Without further comment, state how many lines in the listing below contain the word "will".

* MATERIAL SUPPLIED *
⁂
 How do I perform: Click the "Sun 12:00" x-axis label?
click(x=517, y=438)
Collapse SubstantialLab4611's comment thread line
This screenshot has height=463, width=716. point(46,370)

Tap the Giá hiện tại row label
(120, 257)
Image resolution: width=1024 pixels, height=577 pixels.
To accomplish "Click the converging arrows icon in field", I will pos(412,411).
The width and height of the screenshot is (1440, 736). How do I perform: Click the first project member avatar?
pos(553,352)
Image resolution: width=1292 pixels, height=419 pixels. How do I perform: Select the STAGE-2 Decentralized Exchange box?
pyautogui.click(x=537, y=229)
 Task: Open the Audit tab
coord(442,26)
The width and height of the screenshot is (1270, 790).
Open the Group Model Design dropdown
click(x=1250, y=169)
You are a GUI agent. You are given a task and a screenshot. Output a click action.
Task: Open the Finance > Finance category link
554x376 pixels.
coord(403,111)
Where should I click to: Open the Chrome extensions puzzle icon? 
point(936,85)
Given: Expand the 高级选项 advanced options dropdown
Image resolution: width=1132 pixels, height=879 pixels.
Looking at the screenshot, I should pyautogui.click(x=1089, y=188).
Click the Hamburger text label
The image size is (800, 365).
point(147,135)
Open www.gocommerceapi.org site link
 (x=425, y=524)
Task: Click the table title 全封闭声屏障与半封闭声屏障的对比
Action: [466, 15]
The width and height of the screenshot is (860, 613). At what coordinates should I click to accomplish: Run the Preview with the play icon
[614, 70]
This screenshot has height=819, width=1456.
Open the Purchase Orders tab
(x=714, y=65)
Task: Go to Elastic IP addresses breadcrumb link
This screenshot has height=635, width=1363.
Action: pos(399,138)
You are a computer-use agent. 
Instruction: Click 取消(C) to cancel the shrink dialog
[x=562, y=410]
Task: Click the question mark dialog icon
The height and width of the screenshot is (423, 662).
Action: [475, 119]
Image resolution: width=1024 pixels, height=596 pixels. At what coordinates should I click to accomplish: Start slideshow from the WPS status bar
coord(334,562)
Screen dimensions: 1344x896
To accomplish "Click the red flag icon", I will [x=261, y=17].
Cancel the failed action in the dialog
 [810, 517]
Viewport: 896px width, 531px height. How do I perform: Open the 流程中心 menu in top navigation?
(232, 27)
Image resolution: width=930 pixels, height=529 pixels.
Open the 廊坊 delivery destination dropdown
⁂
* EXERCISE SOLUTION *
2